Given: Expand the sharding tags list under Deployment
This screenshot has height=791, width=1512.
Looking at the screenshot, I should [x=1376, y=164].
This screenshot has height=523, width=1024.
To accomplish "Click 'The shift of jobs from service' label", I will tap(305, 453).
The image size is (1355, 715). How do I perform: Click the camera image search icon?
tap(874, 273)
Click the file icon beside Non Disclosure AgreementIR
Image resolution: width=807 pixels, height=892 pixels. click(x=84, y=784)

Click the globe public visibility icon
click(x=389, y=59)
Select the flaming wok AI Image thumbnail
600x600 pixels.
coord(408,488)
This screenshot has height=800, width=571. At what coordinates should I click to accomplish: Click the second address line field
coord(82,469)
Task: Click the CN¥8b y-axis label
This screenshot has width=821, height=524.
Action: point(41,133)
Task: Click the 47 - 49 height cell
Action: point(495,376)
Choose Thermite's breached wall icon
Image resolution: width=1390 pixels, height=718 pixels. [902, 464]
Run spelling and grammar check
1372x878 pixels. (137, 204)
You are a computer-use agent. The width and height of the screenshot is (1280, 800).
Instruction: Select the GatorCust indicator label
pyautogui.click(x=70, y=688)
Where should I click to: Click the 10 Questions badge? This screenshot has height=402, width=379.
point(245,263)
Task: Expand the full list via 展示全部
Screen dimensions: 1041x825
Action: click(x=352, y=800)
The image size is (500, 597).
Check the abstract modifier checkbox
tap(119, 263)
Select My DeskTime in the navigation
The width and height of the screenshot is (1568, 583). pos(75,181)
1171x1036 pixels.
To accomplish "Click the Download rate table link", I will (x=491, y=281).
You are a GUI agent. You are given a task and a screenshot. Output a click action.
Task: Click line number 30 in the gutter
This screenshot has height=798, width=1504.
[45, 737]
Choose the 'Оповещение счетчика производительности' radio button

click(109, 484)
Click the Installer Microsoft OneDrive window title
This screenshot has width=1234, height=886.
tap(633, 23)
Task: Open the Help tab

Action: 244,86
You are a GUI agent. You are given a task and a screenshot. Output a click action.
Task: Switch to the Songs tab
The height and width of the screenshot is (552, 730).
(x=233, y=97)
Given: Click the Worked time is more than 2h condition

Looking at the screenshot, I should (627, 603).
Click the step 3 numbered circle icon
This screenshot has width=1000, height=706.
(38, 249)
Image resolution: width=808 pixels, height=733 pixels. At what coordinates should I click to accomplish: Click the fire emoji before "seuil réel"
★ ★ ★ ★ ★
> Assigned task
The listing above must be written out again in its entirety, exactly as given.

> Task output
Given: Expand the sharding tags list under Deployment
This screenshot has height=791, width=1512.
Looking at the screenshot, I should [x=1376, y=164].
This screenshot has height=523, width=1024.
To accomplish "Click 'The shift of jobs from service' label", I will tap(305, 453).
The image size is (1355, 715). How do I perform: Click the camera image search icon?
tap(874, 273)
Click the file icon beside Non Disclosure AgreementIR
Image resolution: width=807 pixels, height=892 pixels. click(x=84, y=784)

Click the globe public visibility icon
click(x=389, y=59)
Select the flaming wok AI Image thumbnail
600x600 pixels.
coord(408,488)
This screenshot has height=800, width=571. At what coordinates should I click to accomplish: Click the second address line field
coord(82,469)
Task: Click the CN¥8b y-axis label
This screenshot has width=821, height=524.
Action: point(41,133)
Task: Click the 47 - 49 height cell
Action: point(495,376)
Choose Thermite's breached wall icon
Image resolution: width=1390 pixels, height=718 pixels. [902, 464]
Run spelling and grammar check
1372x878 pixels. (137, 204)
You are a computer-use agent. The width and height of the screenshot is (1280, 800).
Instruction: Select the GatorCust indicator label
pyautogui.click(x=70, y=688)
Where should I click to: Click the 10 Questions badge? This screenshot has height=402, width=379.
point(245,263)
Task: Expand the full list via 展示全部
Screen dimensions: 1041x825
Action: click(x=352, y=800)
The image size is (500, 597).
Check the abstract modifier checkbox
tap(119, 263)
Select My DeskTime in the navigation
The width and height of the screenshot is (1568, 583). pos(75,181)
1171x1036 pixels.
To accomplish "Click the Download rate table link", I will (x=491, y=281).
You are a GUI agent. You are given a task and a screenshot. Output a click action.
Task: Click line number 30 in the gutter
This screenshot has height=798, width=1504.
[45, 737]
Choose the 'Оповещение счетчика производительности' radio button

click(109, 484)
Click the Installer Microsoft OneDrive window title
This screenshot has width=1234, height=886.
tap(633, 23)
Task: Open the Help tab

Action: 244,86
You are a GUI agent. You are given a task and a screenshot. Output a click action.
Task: Switch to the Songs tab
The height and width of the screenshot is (552, 730).
(x=233, y=97)
Given: Click the Worked time is more than 2h condition

Looking at the screenshot, I should (627, 603).
Click the step 3 numbered circle icon
This screenshot has width=1000, height=706.
(38, 249)
Image resolution: width=808 pixels, height=733 pixels. At what coordinates should I click to accomplish: Click the fire emoji before "seuil réel"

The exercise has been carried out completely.